Practice management AI features went mainstream in early 2026. Your PMS is learning about you.
Practice management AI features went mainstream in early 2026. Your PMS is learning about you.
Practice management AI features went mainstream in early 2026. Your PMS is learning about you.
Dentrix, Eaglesoft, and the smaller PMSs all shipped AI modules in Q4 2025 and early 2026. Predictive patient no-show alerts. Automated insurance eligibility checks. AI-assisted coding and claim submission. Treatment plan recommendations based on your own historical data.
Some of these work. The no-show prediction is solid - historical data from your own patient behavior beats generic industry models. Automated insurance checks? Works if your PMS integrates with payer portals, which most still don't.
The thing to watch: data ownership. These AI modules are trained on your patient data. Your clinical notes. Your treatment decisions. Your case acceptance patterns. If your PMS vendor owns that model, they're building a database of how dentistry works, one office at a time.
The good news: practice-specific models work better. An AI trained on 50,000 cases from your office will be more accurate than one trained on a million random cases. Use it locally, don't push it to the cloud unless you understand what happens to that data.
Most practices won't care. Most will just turn the features on because they're there. The operators who will win are the ones who understand what the AI sees that they don't, then use it to change their decisions. That's where the leverage is.
Your PMS is getting a brain. Make sure it's working for you, not just collecting data about you.
OPERATOR MATH
Let's calculate the actual value of AI-powered no-show prediction for a typical 3-chair practice running 80 appointments per week.
Current state (no AI): Industry average no-show rate: 12%. Weekly no-shows: 80 × 0.12 = 9.6 appointments (~10). Annual no-shows: 10 × 48 weeks = 480 appointments. Average appointment value: $275 (mix of hygiene and restorative). Annual lost revenue from no-shows: 480 × $275 = $132,000.
With AI prediction (assuming 40% reduction in no-shows): Reduced no-show rate: 12% → 7.2%. Weekly no-shows: 80 × 0.072 = 5.8 appointments (~6). Annual no-shows: 6 × 48 = 288 appointments. Recovered appointments: 480 - 288 = 192 per year. Recovered revenue: 192 × $275 = $52,800.
But here's the catch: Most AI modules cost $150-300/month ($1,800-$3,600/year). Net gain: $52,800 - $2,400 (avg cost) = $50,400/year. ROI: 2,100% in year one.
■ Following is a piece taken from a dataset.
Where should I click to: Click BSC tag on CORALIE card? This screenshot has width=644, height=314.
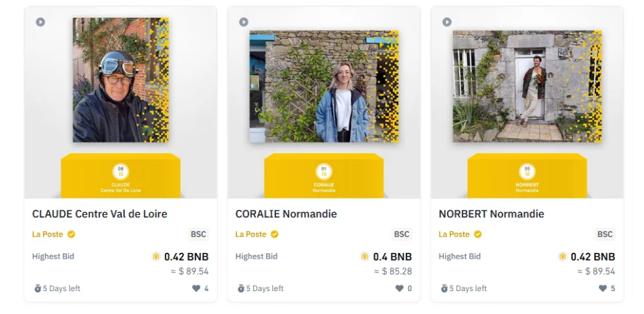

The data ownership cost: If your vendor trains their broader AI model on your 50,000 patient records and sells that insight to competitors, you've given away proprietary competitive intelligence. Value? Impossible to quantify, but your treatment acceptance patterns and pricing strategies are now in their database. That's worth more than $2,400/year to them, which is why they're pricing it so cheap.
THE TAKEAWAY
Do this immediately: Read your PMS AI module contract before activating. Look for: data ownership clauses (who owns the trained model?), cloud storage requirements (is your data leaving your server?), and opt-out provisions (can you use it locally without contributing to vendor's master dataset?).
Then calculate your no-show value: (Weekly appointments) × (Current no-show %) × $275 × 48 weeks = Annual lost revenue. If that number exceeds $50K, the AI module pays for itself even with data sharing. Under $30K? Negotiate local-only deployment or skip it.
The move: Use AI for no-show prediction and insurance verification (high ROI, low risk). Avoid AI treatment planning recommendations until you understand whose clinical protocols it's trained on. Your judgment is still worth more than their algorithm.